Actually, this brings me to the separate thematic subject of the character of Ju Dou’s son, Tianbai.  There is something horrifying and unnatural about this boy.  In his abrupt, brutish physical movements, he conveys an injurious malevolence that is the very opposite of the heartfelt humanity presented by Ju Dou and Tianqing.  Is there a symbolic significance to his character?  He is the biological offspring of Ju Dou and Tianqing and was raised by Ju Dou, but he hasn’t inherited their virtues.  What accounts for his cold-blooded, reptilian savagery?  Perhaps while Ju Dou and Tianqing were busy working in the dye mill, he was manipulated and twisted by the malicious Jinshan, who was idly resident in the dwelling and free to twist the boy in the wrong direction.  Some commentators have suggested that Tianbai represents the brutality of the Cultural Revolution’s youthful Red Guards, or more generally the ruthlessness of the darker aspects of Maoism.  But I think that his visage is even more visceral and primitive than those social phenomena.  To me he represents a dark animal force that is always present in any social surroundings.  It is the ever-present dark savagery of the carnivore that civilized society must seek to tame.
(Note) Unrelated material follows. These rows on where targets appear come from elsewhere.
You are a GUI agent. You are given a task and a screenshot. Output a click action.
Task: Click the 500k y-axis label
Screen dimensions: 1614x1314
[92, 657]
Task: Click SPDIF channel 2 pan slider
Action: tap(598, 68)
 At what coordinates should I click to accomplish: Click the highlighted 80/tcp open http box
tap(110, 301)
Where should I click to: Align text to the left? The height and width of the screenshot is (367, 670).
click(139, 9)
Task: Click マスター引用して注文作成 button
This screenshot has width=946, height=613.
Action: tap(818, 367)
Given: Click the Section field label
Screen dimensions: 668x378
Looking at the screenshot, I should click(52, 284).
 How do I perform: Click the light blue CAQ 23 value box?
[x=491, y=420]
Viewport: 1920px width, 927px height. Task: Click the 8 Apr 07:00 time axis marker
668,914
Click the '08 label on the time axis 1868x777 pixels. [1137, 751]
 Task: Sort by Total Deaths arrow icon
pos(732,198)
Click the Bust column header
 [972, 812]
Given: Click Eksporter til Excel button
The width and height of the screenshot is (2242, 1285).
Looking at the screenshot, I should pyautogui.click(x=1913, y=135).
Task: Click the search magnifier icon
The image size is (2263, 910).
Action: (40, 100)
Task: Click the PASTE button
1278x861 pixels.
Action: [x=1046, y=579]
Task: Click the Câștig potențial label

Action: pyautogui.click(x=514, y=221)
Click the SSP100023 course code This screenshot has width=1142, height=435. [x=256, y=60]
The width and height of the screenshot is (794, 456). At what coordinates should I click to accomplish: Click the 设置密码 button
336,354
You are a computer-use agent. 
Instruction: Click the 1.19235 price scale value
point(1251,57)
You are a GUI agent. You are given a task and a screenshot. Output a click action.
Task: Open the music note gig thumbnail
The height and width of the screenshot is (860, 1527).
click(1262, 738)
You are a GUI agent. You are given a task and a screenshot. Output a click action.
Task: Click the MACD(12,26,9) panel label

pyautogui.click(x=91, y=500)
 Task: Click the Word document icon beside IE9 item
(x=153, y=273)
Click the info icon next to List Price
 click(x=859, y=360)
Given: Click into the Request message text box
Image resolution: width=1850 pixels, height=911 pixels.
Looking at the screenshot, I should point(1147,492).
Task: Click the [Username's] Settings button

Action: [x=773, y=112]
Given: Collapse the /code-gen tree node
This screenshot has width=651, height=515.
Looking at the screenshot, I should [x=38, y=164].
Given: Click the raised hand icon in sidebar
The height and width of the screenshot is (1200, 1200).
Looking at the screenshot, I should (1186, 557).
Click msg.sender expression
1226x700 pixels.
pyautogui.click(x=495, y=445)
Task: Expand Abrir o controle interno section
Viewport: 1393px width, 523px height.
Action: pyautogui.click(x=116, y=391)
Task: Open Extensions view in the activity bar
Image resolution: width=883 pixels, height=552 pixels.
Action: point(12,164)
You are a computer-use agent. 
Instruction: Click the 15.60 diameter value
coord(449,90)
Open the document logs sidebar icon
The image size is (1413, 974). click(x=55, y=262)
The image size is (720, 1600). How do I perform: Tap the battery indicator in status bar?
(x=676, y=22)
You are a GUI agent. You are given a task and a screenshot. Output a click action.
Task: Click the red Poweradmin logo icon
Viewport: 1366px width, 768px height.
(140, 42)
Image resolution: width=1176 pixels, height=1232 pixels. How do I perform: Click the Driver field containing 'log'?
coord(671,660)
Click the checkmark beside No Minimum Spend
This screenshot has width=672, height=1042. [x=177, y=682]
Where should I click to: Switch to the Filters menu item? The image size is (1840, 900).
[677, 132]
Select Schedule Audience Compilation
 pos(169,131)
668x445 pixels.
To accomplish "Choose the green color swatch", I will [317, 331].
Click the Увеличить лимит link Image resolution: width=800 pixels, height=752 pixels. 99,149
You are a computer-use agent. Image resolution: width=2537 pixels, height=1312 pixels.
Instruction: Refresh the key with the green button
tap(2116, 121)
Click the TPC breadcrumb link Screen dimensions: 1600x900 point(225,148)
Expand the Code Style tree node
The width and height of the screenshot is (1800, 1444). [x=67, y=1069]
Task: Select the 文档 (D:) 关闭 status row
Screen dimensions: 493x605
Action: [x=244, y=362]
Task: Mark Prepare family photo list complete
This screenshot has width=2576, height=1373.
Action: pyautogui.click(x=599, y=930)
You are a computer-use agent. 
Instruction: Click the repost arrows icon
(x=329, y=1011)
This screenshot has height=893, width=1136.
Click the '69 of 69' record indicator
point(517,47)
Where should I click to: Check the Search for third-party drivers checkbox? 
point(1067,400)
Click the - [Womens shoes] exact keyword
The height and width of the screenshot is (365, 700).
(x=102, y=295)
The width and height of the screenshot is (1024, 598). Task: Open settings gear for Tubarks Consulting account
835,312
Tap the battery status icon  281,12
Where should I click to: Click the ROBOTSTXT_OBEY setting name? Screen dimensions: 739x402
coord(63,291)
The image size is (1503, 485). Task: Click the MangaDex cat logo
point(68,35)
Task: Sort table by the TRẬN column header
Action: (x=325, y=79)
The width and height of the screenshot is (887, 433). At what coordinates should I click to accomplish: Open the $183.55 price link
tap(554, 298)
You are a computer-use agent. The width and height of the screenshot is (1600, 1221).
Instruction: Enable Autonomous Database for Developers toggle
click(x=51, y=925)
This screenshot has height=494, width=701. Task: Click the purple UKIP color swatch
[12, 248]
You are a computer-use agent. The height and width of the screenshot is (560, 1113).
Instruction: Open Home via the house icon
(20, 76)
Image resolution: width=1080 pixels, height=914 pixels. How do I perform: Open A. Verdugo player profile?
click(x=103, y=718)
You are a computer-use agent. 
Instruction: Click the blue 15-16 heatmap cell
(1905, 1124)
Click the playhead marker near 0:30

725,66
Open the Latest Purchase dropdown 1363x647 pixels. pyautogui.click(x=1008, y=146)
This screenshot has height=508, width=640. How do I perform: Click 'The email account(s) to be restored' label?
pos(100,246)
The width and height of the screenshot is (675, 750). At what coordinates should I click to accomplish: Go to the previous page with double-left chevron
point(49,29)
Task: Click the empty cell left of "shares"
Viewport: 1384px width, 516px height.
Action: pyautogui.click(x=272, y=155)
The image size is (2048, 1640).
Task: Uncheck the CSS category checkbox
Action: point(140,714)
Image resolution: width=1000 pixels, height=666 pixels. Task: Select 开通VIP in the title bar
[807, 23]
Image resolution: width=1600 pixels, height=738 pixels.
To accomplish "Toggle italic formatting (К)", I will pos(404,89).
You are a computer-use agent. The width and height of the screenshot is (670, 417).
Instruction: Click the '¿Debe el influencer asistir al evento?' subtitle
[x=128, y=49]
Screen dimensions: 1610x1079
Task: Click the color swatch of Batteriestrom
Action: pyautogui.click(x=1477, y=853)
Zhang Yimou would later venture more overtly into the film noir genre with works like Shanghai Triad and A Simple Noodle Story (aka A Woman, a Gun and a Noodle Shop, 2009), films with moods and feelings distinctly different from the one presently under discussion.  In Ju Dou there is a mixture of moods: in addition to the dark external atmosphere of a noirish environment, there is the interior, personal world of individual striving.  The film ends that story on a note of defeat and destruction.  But there is also dark beauty in this film, even in these lurid surroundings.  It is that expressionistic undertone of beauty that lingers in the mind long afterwards. 
★★★★
   
Notes:
  1. This is a scene that may evoke memories of Wu Tianming’s film Old Well (1986), which incidentally featured an award-winning acting performance by Zhang Yimou!
  2. Lu, Sheldon H. (2005),“Chinese Film Culture at the End of the Twentieth Century”, Chinese-Language Film: Historiography, Poetics, Politics, Sheldon H. Lu & Emilie Yueh-Yu Yeh (eds.), University of Hawaii Press, pp. 123-24.